Maybe he was in a meeting.
Maybe he hadn’t seen it yet.
Or maybe…
Maybe he was ignoring it.
The thought hit like ice water down my spine.
He wouldn’t.
He couldn’t.
Damian wasn’t that kind of person—
Except… for the last 24 hours, he was exactly that kind of person.
Cold.
Distant.
Silent.
I rubbed my hands over my face, groaning into my palms.

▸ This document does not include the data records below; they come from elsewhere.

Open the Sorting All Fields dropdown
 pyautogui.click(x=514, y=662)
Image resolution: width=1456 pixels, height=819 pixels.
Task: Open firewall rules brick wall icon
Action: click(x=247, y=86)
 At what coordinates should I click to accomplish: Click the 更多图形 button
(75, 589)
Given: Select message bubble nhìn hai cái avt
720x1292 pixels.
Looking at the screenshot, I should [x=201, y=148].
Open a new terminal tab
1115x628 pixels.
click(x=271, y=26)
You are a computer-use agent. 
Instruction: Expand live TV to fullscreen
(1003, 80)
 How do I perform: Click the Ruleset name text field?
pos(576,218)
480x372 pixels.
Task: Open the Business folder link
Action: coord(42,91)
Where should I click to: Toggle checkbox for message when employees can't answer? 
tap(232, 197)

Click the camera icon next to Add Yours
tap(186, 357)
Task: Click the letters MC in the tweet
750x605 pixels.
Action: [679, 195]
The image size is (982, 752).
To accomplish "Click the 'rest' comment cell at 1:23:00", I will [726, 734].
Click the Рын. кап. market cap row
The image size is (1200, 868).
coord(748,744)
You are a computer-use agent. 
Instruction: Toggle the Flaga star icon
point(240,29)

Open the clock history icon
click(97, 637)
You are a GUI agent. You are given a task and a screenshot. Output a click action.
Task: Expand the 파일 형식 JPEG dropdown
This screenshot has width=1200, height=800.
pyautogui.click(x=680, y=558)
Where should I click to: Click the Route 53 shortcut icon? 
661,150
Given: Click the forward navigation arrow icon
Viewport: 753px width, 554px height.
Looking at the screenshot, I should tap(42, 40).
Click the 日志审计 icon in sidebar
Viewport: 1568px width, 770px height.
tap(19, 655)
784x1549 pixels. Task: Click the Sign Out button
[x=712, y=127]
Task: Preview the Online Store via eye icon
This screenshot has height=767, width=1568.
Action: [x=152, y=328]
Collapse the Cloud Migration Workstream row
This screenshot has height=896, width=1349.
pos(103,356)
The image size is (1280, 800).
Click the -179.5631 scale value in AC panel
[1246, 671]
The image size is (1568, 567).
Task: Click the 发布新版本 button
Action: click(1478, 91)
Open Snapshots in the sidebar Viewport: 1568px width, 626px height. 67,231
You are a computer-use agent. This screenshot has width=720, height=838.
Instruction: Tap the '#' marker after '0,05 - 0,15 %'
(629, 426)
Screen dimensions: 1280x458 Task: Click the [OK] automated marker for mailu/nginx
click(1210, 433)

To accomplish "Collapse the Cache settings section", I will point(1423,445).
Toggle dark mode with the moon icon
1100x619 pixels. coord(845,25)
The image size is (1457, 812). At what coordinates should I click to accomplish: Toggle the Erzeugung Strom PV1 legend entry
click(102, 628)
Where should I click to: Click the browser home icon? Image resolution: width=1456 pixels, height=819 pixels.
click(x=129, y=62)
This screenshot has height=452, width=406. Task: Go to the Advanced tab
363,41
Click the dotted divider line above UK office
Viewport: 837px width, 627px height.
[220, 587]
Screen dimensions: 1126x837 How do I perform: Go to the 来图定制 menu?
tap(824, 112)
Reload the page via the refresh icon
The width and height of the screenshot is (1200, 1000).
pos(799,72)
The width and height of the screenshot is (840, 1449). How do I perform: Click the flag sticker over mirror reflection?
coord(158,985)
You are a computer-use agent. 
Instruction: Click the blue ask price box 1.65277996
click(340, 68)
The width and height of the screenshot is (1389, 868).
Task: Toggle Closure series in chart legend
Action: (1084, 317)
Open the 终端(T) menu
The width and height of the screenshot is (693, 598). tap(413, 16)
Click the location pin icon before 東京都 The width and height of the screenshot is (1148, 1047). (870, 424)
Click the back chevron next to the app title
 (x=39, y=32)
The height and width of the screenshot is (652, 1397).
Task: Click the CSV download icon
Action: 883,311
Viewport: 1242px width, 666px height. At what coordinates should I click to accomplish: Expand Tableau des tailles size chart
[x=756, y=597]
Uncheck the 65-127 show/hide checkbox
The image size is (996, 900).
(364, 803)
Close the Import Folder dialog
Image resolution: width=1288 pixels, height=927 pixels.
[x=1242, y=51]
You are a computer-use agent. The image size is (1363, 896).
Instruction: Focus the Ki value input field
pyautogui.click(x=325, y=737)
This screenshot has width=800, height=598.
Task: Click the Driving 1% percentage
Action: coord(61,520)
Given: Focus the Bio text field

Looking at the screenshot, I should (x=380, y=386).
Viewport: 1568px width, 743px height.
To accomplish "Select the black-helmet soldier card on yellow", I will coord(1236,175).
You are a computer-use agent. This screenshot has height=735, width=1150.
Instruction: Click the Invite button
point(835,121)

“Please answer,” I whispered at my phone like an idiot.
One hour passed.
Then two.
Then three.
And still nothing.
By midnight, my chest hurt from holding so much tension.
I checked again.
No reply.
Fine.
Maybe he needed time.
Maybe he was overwhelmed.
Maybe he—
My phone vibrated.
My heart jumped so hard I nearly choked.
But the screen only said:
Battery low — 10%
I threw myself back onto the bed with a frustrated groan.
I was spiraling so deeply that I didn’t even consider the one thing—the one impossibly cruel thing—that I should have.
I didn’t know that earlier that evening…
At that exact moment I sent the message…
Damian wasn’t the one holding his phone.
Rachael was.
She had walked into his office to confirm details for an event, saw his phone buzzing on the desk, and—because she was helping him finalize something on his emails—she clicked the notification automatically.
She saw my name.
She saw the first line.
And she opened the message.
She read every word.
Her hands began shaking.
Her mouth dropped open.
Her heart pounded so loud she could hear it in her ears.
Then…
Before she even realized what she was doing…
She swiped left.
Delete.
Message gone.
No trace.
No notification.
No evidence.
She stood there staring at the empty chat screen, breathing fast, mind racing with panic and denial and something sharp, possessive, ugly.
Then she locked Damian’s phone…
And placed it back exactly where she found it.
When Damian returned to his desk two minutes later, he didn’t notice anything wrong. Nothing missing. Nothing out of place.
He worked.
Rachael left.
And I…
…sat alone in my apartment…
waiting for a reply that would never come.